## YOUR ASSIGNMENT
Although the data below holds other lines too, output only those from the line with "Donate to FIP Research (173, 134)" up to and including the line with "Feline Infectious Peritonitis (647, 792)", exactly as they appear.
+-------+
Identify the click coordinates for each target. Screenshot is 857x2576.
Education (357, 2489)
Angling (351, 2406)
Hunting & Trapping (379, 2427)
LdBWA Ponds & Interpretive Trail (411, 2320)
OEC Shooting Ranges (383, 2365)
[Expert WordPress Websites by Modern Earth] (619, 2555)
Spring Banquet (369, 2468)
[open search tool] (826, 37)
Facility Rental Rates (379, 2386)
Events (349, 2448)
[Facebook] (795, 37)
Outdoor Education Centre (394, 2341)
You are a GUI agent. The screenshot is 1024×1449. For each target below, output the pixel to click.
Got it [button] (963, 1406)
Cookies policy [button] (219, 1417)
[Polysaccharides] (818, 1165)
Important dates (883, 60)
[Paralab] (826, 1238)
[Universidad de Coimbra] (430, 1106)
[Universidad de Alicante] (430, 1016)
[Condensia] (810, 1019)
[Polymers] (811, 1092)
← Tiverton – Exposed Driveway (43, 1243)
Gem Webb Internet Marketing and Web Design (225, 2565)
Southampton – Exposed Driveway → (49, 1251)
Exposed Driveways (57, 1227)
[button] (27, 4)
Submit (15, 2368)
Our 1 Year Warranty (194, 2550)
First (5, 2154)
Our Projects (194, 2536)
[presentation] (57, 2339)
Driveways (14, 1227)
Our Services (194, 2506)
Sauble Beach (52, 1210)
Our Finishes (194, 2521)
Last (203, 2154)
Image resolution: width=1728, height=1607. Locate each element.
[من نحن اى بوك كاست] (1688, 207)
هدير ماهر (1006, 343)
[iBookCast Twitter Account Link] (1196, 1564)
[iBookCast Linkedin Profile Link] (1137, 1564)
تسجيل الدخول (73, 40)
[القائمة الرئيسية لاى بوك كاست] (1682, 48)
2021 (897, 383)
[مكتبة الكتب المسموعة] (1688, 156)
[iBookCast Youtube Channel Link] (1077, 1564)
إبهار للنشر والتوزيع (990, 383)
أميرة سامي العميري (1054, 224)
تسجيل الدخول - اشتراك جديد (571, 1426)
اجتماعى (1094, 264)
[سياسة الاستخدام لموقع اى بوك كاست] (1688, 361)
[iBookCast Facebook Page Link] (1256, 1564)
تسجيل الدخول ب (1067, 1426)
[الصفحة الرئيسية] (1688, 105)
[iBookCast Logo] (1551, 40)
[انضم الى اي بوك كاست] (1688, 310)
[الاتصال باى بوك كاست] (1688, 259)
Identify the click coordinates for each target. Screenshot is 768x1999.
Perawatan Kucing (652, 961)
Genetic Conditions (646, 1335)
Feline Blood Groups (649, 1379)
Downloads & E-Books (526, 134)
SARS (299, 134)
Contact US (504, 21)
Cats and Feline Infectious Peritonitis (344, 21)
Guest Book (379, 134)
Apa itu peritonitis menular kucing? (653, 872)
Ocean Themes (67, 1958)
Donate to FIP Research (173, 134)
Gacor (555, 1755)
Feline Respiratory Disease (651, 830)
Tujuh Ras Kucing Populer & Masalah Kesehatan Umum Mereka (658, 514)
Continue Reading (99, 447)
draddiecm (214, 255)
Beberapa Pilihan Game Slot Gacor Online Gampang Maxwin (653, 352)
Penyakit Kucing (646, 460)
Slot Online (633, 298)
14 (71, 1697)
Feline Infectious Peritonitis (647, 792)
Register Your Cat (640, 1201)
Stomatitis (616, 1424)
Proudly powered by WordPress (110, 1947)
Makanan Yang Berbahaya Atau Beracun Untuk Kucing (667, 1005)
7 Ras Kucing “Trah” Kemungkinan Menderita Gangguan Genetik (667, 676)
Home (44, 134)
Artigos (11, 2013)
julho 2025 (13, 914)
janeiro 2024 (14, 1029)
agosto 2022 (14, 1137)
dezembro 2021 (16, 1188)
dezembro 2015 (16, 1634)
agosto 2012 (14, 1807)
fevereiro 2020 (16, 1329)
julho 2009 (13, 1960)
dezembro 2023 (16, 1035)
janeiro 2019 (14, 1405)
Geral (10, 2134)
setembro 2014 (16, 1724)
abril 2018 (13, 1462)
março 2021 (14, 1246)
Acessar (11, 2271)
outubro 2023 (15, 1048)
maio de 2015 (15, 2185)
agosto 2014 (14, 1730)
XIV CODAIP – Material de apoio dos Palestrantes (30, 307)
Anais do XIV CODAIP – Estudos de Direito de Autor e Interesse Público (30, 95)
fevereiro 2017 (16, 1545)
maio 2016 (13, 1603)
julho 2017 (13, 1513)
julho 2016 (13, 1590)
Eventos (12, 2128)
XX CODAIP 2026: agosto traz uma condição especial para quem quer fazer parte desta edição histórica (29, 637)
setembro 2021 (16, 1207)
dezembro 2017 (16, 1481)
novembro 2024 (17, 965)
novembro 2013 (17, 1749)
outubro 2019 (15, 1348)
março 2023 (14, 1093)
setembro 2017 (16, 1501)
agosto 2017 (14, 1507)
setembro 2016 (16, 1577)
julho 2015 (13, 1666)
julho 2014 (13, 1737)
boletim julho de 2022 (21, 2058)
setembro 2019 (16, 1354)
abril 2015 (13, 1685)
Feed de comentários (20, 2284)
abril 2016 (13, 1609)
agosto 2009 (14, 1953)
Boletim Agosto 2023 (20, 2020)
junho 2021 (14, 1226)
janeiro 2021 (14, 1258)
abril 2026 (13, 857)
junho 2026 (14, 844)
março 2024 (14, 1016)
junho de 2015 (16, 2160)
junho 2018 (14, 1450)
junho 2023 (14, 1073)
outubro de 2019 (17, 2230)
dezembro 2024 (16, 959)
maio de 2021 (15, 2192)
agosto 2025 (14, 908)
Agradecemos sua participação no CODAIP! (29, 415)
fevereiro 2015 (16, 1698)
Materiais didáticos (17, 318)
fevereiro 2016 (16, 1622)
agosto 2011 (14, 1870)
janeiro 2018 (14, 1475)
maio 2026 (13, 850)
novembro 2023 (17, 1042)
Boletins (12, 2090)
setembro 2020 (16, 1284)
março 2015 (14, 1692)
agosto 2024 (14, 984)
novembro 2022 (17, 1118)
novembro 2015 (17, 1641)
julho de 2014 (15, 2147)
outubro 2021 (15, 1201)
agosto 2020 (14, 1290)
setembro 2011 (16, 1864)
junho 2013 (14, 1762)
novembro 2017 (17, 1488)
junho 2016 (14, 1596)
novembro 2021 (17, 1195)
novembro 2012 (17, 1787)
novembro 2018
+-------+
## ANSWER SECTION
Donate to FIP Research (173, 134)
Gacor (555, 1755)
Feline Respiratory Disease (651, 830)
Tujuh Ras Kucing Populer & Masalah Kesehatan Umum Mereka (658, 514)
Continue Reading (99, 447)
draddiecm (214, 255)
Beberapa Pilihan Game Slot Gacor Online Gampang Maxwin (653, 352)
Penyakit Kucing (646, 460)
Slot Online (633, 298)
14 (71, 1697)
Feline Infectious Peritonitis (647, 792)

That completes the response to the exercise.